(Stored data)
****************************************

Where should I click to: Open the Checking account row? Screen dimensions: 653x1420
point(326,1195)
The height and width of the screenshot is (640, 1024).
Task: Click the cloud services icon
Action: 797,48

****************************************

Each line of the records must be reproduced exactly.

Where should I click to: Open the Checking account row? Screen dimensions: 653x1420
point(326,1195)
The height and width of the screenshot is (640, 1024).
Task: Click the cloud services icon
Action: 797,48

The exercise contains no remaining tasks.